BEP for audio/video capture of behaving subjects

bendichter commented 7 months ago

I would like to create a BEP to store the audio and/or video recordings of behaving subjects.

While this would obviously be problematic for sharing human data, it would be useful to internal human data and for internal and shared data of non-human subjects.

Following the structure of the Task Events we will define types of files that can be placed in various data_type directories.

sub-<label>/[ses-<label>]
    <data_type>/
        <matches>_behcapture.mp3|.wav|.mp4|.mkv|.avi
        <matches>_behcapture.json

This schema will follow the standard principles of BIDS, listed here for clarity:

If no relevant exists, use beh/.
Video or audio files that are continuous recordings split into files will use the _split- entity.
Video or audio files that are recorded simultaneously but from different angles or at different locations would use the _recording- entity to differentiate. We will need to modify the definition of this term to generalize it a bit to accommodate this usage. This entity would also be used to differentiate if a video and audio were recorded simultaneously but from different devices. Not that simply using the file extension to differentiate would not work because it would not be clear which file the .json maps to.
The start time of each audio or video recording should be noted in the scans.tsv file.

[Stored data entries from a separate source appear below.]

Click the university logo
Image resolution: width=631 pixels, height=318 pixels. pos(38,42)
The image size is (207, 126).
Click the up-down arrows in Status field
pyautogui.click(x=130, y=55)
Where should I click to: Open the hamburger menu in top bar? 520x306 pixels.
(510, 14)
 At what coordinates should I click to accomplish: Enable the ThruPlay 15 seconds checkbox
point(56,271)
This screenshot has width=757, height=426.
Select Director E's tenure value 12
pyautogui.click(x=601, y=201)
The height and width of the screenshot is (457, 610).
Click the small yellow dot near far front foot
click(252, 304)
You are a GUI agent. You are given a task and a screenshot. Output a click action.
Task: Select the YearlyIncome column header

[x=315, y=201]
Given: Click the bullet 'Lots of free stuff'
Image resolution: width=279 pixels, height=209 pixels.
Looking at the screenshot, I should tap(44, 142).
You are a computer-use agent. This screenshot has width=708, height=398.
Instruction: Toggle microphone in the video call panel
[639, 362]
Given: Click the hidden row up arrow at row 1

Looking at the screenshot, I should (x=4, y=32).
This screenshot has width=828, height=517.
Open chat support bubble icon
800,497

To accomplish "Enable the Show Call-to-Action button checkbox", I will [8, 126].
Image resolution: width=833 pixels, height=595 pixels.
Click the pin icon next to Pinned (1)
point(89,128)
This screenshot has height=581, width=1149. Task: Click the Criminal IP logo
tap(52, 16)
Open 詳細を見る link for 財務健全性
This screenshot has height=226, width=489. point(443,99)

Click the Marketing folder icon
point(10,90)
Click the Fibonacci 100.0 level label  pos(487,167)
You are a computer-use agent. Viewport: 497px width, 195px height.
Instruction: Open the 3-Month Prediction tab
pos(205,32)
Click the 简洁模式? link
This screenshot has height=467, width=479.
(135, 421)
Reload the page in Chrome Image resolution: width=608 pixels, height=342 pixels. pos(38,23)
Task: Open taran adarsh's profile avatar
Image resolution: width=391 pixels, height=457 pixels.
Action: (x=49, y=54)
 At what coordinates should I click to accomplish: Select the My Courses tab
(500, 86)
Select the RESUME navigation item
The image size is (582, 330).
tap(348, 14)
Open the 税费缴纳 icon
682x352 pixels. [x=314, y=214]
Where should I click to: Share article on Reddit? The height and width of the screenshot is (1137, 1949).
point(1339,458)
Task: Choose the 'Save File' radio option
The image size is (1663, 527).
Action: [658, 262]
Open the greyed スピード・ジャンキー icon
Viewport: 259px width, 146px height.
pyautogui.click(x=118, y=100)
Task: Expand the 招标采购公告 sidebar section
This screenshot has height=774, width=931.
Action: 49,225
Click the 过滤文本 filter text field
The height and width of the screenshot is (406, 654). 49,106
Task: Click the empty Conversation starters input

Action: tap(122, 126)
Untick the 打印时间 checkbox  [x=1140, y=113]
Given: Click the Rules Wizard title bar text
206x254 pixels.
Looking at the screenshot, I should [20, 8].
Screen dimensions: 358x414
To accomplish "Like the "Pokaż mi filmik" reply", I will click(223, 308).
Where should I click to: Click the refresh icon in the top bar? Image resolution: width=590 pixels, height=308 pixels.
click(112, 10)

The JSON would define "streams" which would define each stream in the file.

The *_beh.json would looks like this:

{
  "device": "Field Recorder X200",
  "streams": [
    {
      "type": "audio",
      "sampling_rate": 44100.0,
      "description": "High-quality stereo audio stream."
    },
    {
      "type": "video",
      "sampling_rate": 30.0,
      "description": "Standard 1080p video stream."
    }
  ]
}

To be specific, it would follow this JSON Schema structure:

{
  "$schema": "http://json-schema.org/draft-07/schema#",
  "type": "object",
  "properties": {
    "device": {
      "type": "string"
    },
    "streams": {
      "type": "array",
      "items": {
        "type": "object",
        "properties": {
          "type": {
            "type": "string",
            "enum": ["audio", "video"]
          },
          "sampling_rate": {
            "type": "number",
            "format": "float"
          },
          "description": {
            "type": "string"
          }
        },
        "required": ["type", "sampling_rate"],
        "additionalProperties": false
      }
    }
  },
  "required": ["device", "streams"],
  "additionalProperties": false
}

This BEP would be specifically for audio and/or video, and would not include related data like eye tracking, point tracking, pose estimation, or behavioral segmentation. All of these would be considered derived and are reserved for another BEP.

bendichter commented 7 months ago

cc @yarikoptic who is providing guidance on this concept.

bendichter commented 7 months ago

An alternative idea is to name the files "_video.mp4|avi|mkv|..." and "_audio.mp3|wav|...". The advantage of this is it may be more clear what these files are. The disadvantages are that this does not make it clear that it's a recording of the subject as opposed to a stimulus, and that it's not clear what you should do if you have an audio/video recording.

bendichter commented 7 months ago

Another alternative idea is to have the files called "_beh.mp3|.wav|.mp4|.mkv|.avi|...", though this conflicts with the current beh modality. If there is a beh.tsv file in the beh/ directory, then it will have an accompanying beh.json file, which would conflict with the json file that corresponds to the data (e.g. beh.mp3) file

Remi-Gau commented 7 months ago

see https://github.com/bids-standard/bids-specification/pull/750 for a PR that talks about supporting videos in BIDS (but for storing of stimuli)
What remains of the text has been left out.